Non, parce que leurs histoires politiques sont incompatibles

Au-delà des points précis de programme, ce sont surtout les parcours politiques des deux leaders qui les différencient, au point de les rendre incompatibles. Tout au long de sa carrière, Jean-Luc Mélenchon n'a cessé de combattre le Front national, avec plus ou moins de succès.

En 1997, il se prononçait ainsi pour l'interdiction du Front national, sur la base d'une loi prévoyant la dissolution de toute association provoquant ou encourageant la discrimination, la haine ou la violence envers un groupe de personnes en raison de leur origine, de leur appartenance ou de leur non-appartenance à une ethnie, une nation, une race ou une religion déterminée. "C'est le cas du FN. La loi existe. Il ne s'agit donc pas de faire des lois nouvelles contre Le Pen", expliquait-il dans Libération.

Cinq ans plus tard, après la qualification surprise de Jean-Marie Le Pen au second tour de la présidentielle, Jean-Luc Mélenchon prenait les devants dans une tribune au Monde : "Le vote d'extrême droite doit être réduit au minimum par nos propres forces. (...) J'affirme clairement que tout atermoiement dans les rangs de gauche nous expose au minimum à une nouvelle avancée de l'extrême droite."

En 2012, le leader du Front de gauche était apparu comme le principal adversaire de Marine Le Pen. "Ce qui séparera nos deux courants depuis toujours et pour longtemps, c'est que nous nous sentons les militants de l'égalité humaine par delà toutes les différences. (...) Vous, vous ne servez à rien, depuis 40 ans, qu'à distiller de la haine", lui lançait-il à l'occasion d'un débat très tendu sur le plateau de "Des Paroles et des Actes".

J'ai l'intention de combattre votre infâme parti et votre infâme politique partout où je le pourrai.

Jean-Luc Mélenchon

à "Des Paroles et des Actes"

Une promesse tenue puisqu'il s'était par la suite présenté contre elle aux législatives dans sa circonscription d'Hénin-Beaumont (Pas-de-Calais), sans succès.

L'attitude de Jean-Luc Mélenchon, qui n'appelle cette fois pas à voter pour Emmanuel Macron face à Marine Le Pen, a donc de quoi déconcerter, y compris dans ses propres rangs.
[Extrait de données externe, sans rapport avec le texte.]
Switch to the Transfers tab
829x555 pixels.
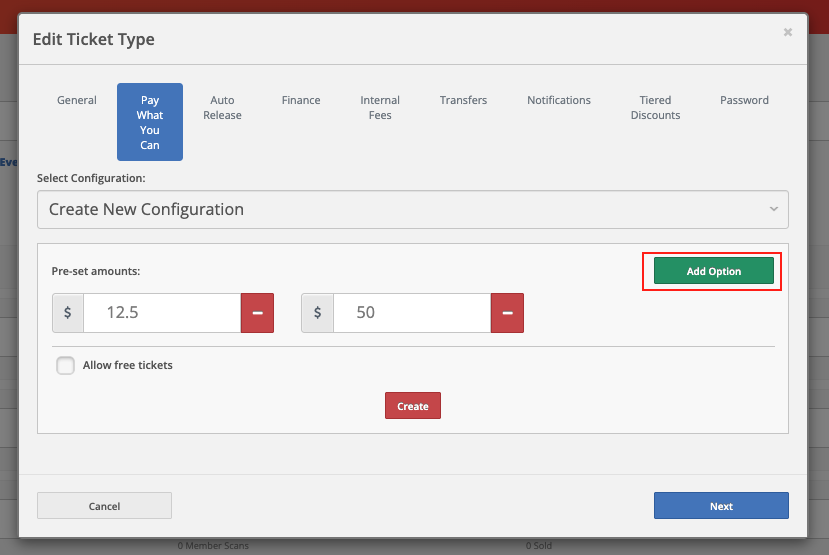click(x=463, y=100)
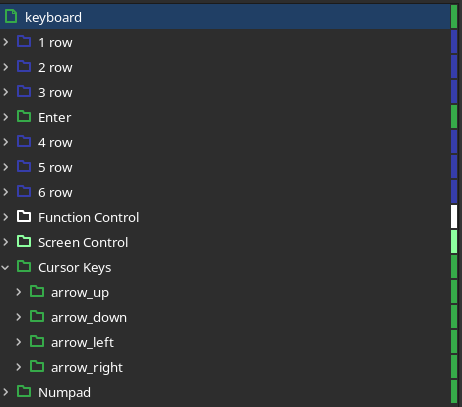
Task: Click the Cursor Keys folder icon
Action: [x=24, y=266]
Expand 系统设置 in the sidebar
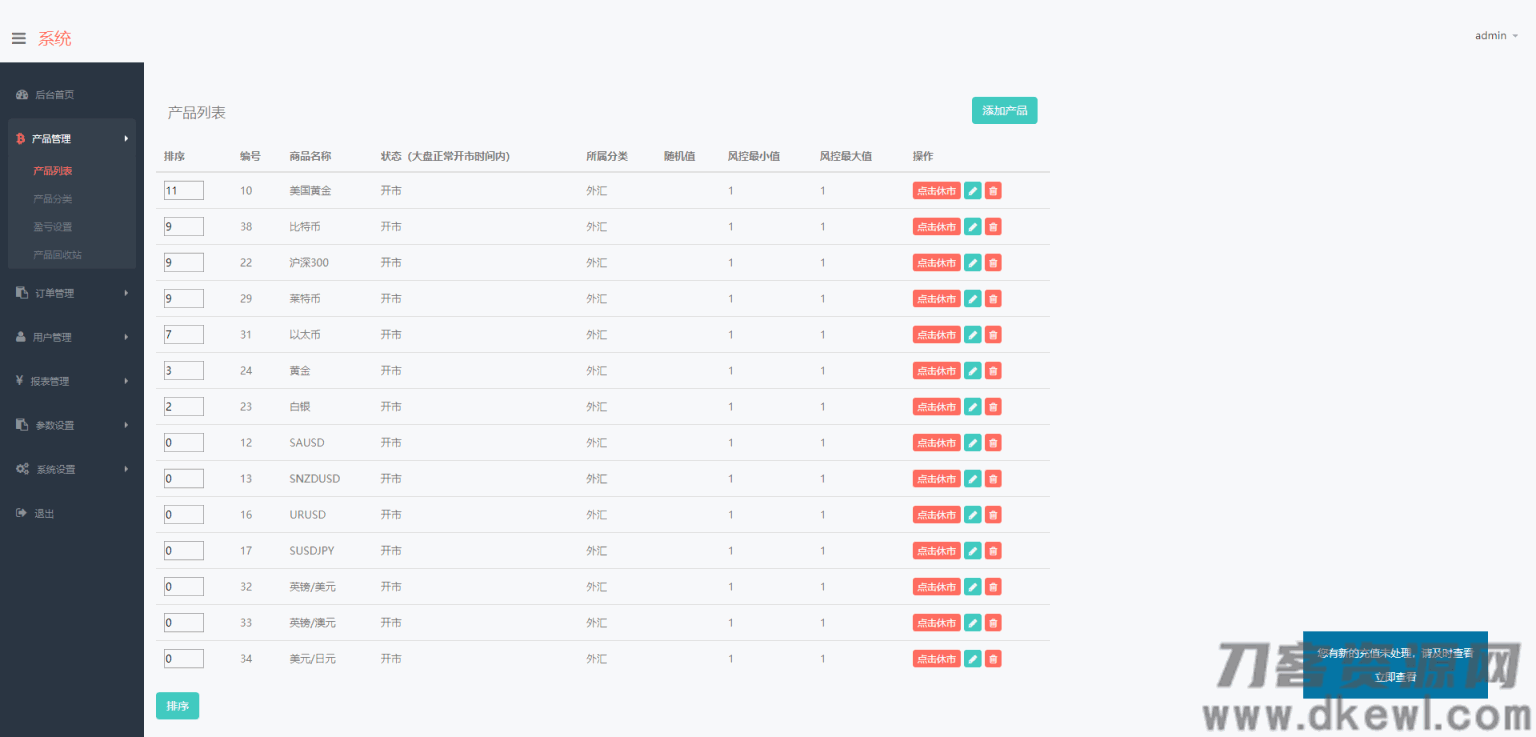The height and width of the screenshot is (737, 1536). [72, 469]
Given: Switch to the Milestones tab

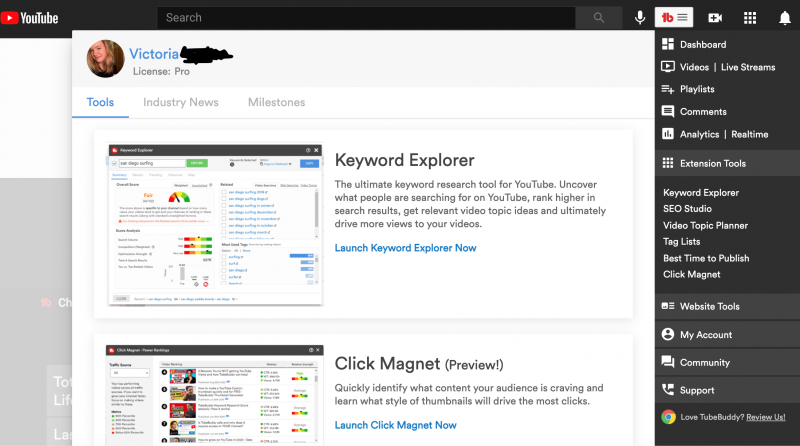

Mais elle s'inscrit aussi dans une inflexion notable de son discours entamée en 2015 : il n'avait alors pas appelé au front républicain lors des élections départementales et régionales. "La dimension du combat contre le Front national a complètement changé, expliquait-il alors dans Les InrockuptiblesOn s’adapte au fur et à mesure." Il vient d'en donner une nouvelle preuve.